Could you filter the records below down to the lines that include the word "Samsung"?

BEGIN

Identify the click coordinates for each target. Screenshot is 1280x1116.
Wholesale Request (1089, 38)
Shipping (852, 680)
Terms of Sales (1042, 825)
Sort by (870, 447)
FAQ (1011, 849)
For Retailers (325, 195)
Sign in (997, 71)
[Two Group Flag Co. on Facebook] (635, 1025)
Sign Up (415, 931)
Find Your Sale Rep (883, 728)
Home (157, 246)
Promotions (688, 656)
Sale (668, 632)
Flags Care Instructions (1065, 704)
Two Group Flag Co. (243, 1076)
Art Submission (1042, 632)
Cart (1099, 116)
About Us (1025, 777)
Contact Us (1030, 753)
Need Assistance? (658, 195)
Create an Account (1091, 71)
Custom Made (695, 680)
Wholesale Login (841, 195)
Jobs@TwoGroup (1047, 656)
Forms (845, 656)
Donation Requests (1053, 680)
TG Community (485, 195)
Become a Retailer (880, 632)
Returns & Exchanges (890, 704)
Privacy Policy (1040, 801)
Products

END
BEGIN

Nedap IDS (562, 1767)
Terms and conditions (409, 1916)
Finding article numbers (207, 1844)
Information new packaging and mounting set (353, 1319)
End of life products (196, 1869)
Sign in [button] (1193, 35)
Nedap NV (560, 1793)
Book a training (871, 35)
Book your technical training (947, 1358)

END
BEGIN

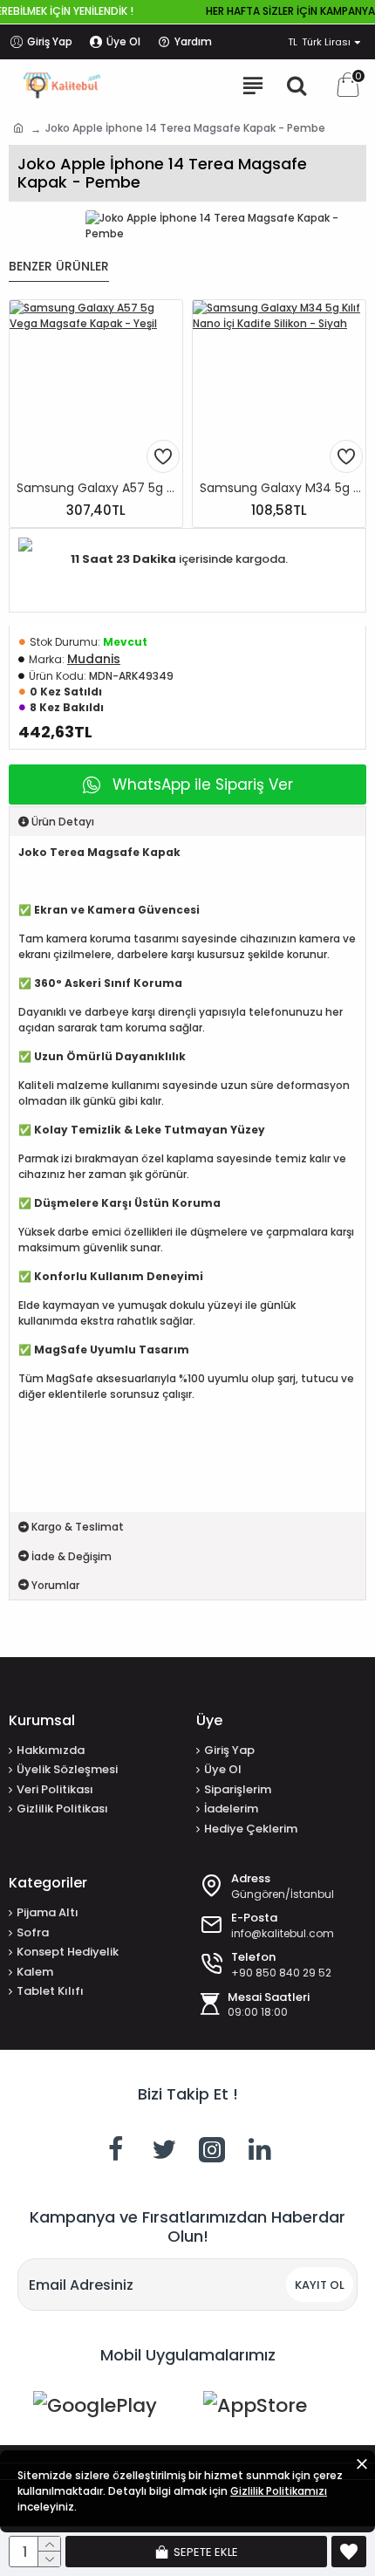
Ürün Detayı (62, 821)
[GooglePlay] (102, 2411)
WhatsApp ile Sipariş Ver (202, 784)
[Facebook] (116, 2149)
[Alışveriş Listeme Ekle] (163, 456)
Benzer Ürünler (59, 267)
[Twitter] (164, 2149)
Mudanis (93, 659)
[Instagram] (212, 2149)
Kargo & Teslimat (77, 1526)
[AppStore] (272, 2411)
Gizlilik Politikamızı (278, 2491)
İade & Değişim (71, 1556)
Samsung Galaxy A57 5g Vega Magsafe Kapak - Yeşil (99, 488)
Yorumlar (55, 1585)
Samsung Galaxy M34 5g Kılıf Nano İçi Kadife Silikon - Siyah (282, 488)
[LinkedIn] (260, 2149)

END

* [YOUR RESPONSE]
Samsung Galaxy A57 5g Vega Magsafe Kapak - Yeşil (99, 488)
Samsung Galaxy M34 5g Kılıf Nano İçi Kadife Silikon - Siyah (282, 488)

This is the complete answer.